We often get the question whether HFT (hardware fault tolerance) is equal to redundancy? The answer is no. In this blog post I will explain why not. In order to do that we need to actually understand three terms, i.e., redundancy, HFT and voting.
In the technical world everybody seems to know the word redundancy and yet it can be very confusing. Especially when you try to express it in a number, i..e, how much redundant is a design. So what is redundancy? Redundancy can be defined as a system function which is designed in such way that there are multiple means (parts, components, devices, software, etc) to carry out the function so that the function will not fail if one or more of these means fails. Redundancy is not determined by the number of similar parts or devices you see. Whether there is redundancy or not is solely determined by the function that you carry out with these parts or devices. Take a look at the following pictures. You see two valves. Is this now redundancy or not?
Well that depends on the function that is being carried out with these two valves. If the function is to stop the flow upon demand and both valves are open during normal operation than only 1 valve needs to close and stop the flow. In other words if one valve is stuck open (a dangerous failure) the function will still work as the other valve can close. This would be redundancy and is a so called 1oo2 architecture design.

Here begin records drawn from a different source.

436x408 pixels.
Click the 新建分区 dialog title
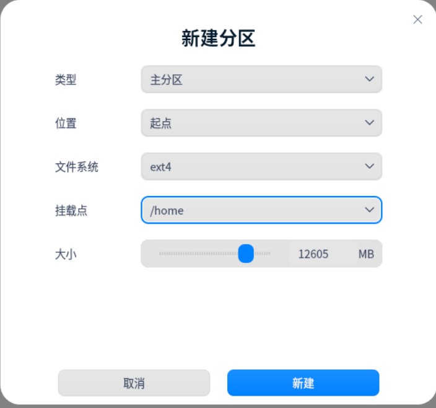[x=218, y=38]
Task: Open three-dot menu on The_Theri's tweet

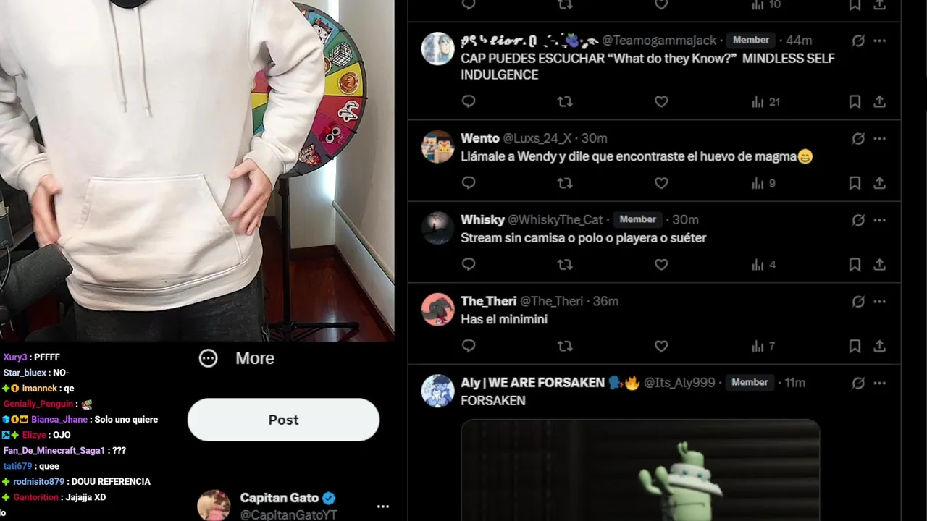Action: 879,301
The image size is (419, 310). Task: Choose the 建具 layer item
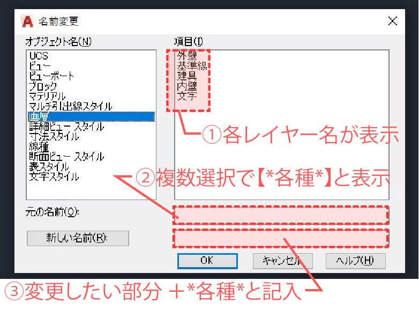tap(187, 77)
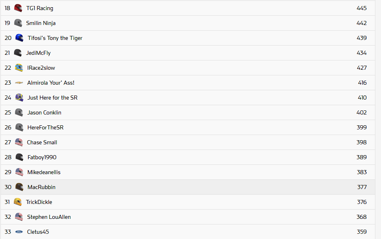
Task: Click the Chevrolet logo beside Almirola Your' Ass!
Action: tap(19, 83)
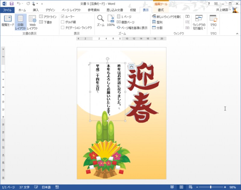Click layout options icon beside text box
Viewport: 241px width, 190px height.
(x=131, y=66)
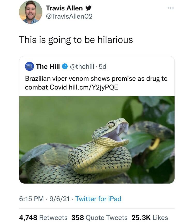The image size is (194, 222).
Task: Click the tweet text 'This is going to be hilarious'
Action: [76, 39]
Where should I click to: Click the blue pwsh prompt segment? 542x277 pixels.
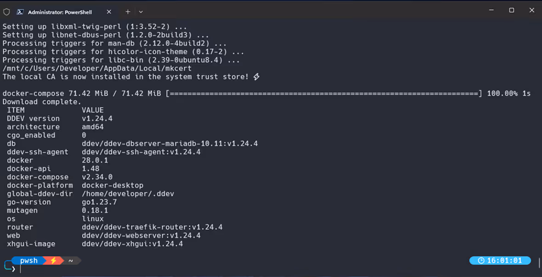pos(28,260)
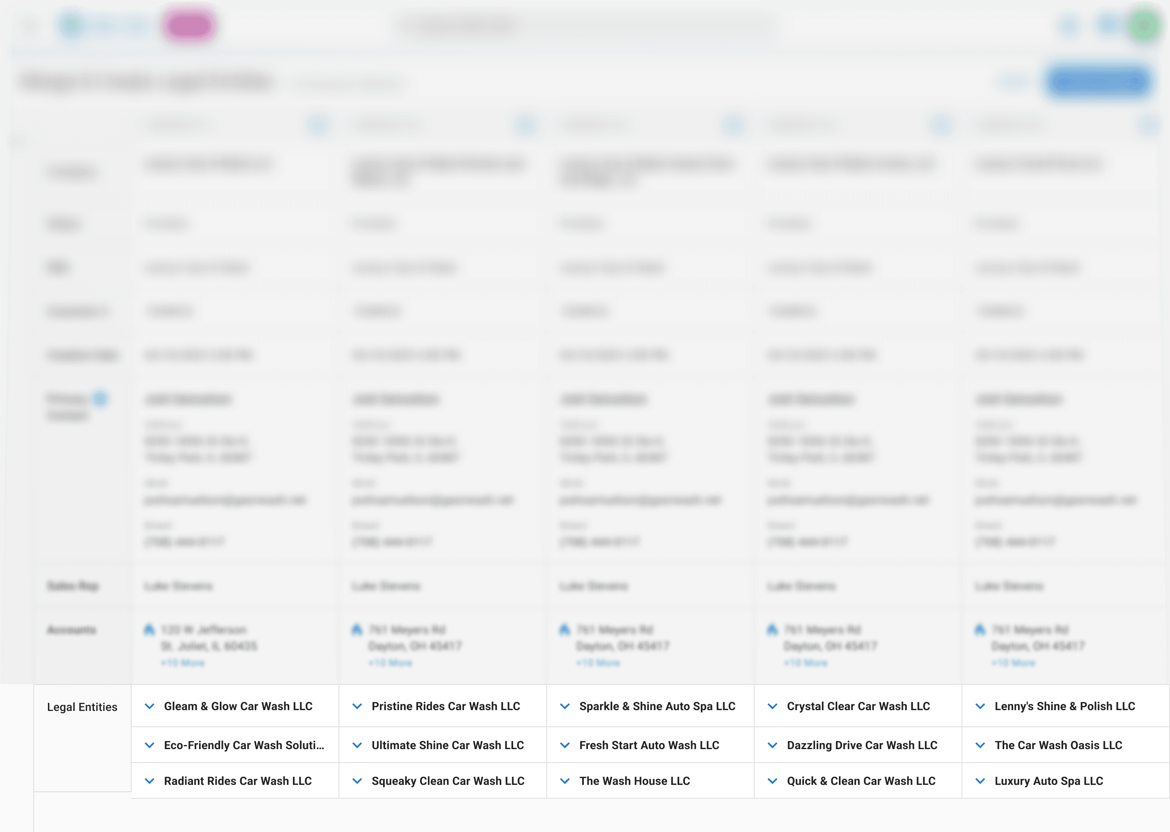Click arrow icon next to Sparkle & Shine

coord(565,706)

If on the other hand the function is to open the flow and both valves are closed during normal operation than both valves need to open in order to start the flow. If one valve is stuck closed (in this case also a dangerous failure) the function cannot be carried out, even if the other valve opens. This is not redundancy and the valves are in a so called 2oo2 architecture design.
In the first case we are redundant but how much redundant. Some cultures call it redundant, other say it is two redundant, but actually the correct way to express it is one redundant. The reason is that one valve is needed to stop the flow and there is one additional valve in case the other fails.
HFT and Voting
In the functional safety business we use the term HFT to express that we have redundancy or not. When a design has a HFT of X it means that it can tolerate X dangerous failures and it still works. X+1 dangerous failures and it does not work any more. HFT can easily be calculated if the architecture is known, i.e., 1oo1, 1oo2, 2oo3, etc. If the architecture is expressed as MooN than the HFT is calculated as N – M. In other words a 2oo4 architecture has a HFT of 2. This means it can tolerate 2 failures and it still works, and thus it is an architecture with redundancy. But how much redundant is it? Lets explore this.
A 1oo1 architecture has a HFT=0 and thus can tolerate 0 failures and has no or zero redundancy. A 2oo2 architecture has a HFT=0 and thus can tolerate 0 failures. It has no or 0 redundancy. Yet it consist of two devices. The problem in this case is voting. Voting is defined as the number of paths that must work out of the total number of paths available. A 2oo2 has two paths available but also two paths need to work. If one path fails, it does not work any more, even if the other path is available. Hence a 2oo2 has no redundancy. So just because you see two valves that does not mean you have redundancy. You need to know how much voting is needed.
So how does this now work for the most popular architectures in the safety industry. See the table below which gives an overview.
You notice anything special? Yes, HFT looks like it is equal to redundancy but suddenly with 2oo4 it goes wrong. Which automatically means that hardware fault tolerance is not a measure of redundancy. It is not the same. If HFT is larger than zero you know you have redundancy but you do not know how much.
Lets assume we have four transmitters A, B, C, D in a 2oo4 architecture. This means we have the following options to carry out our desired function: AB, AC, AD, BC, BD, CD. In order to know how much redundant we are we need to know how many options are left if a similar device has failed. If one transmitter fails, does it still work? If it does we have redundancy. Lets assume A fails then we have the following options left:
AB, AC, AD, BC, BD, CD. In other words after one failure we have three options left and thus we are three redundant after one failure. We are one redundant after two failures.
My preference is to use HFT instead of trying to count redundancy. It expresses better what we want to know in the first place. I hope this demystified the terms redundancy, HFT and voting for you.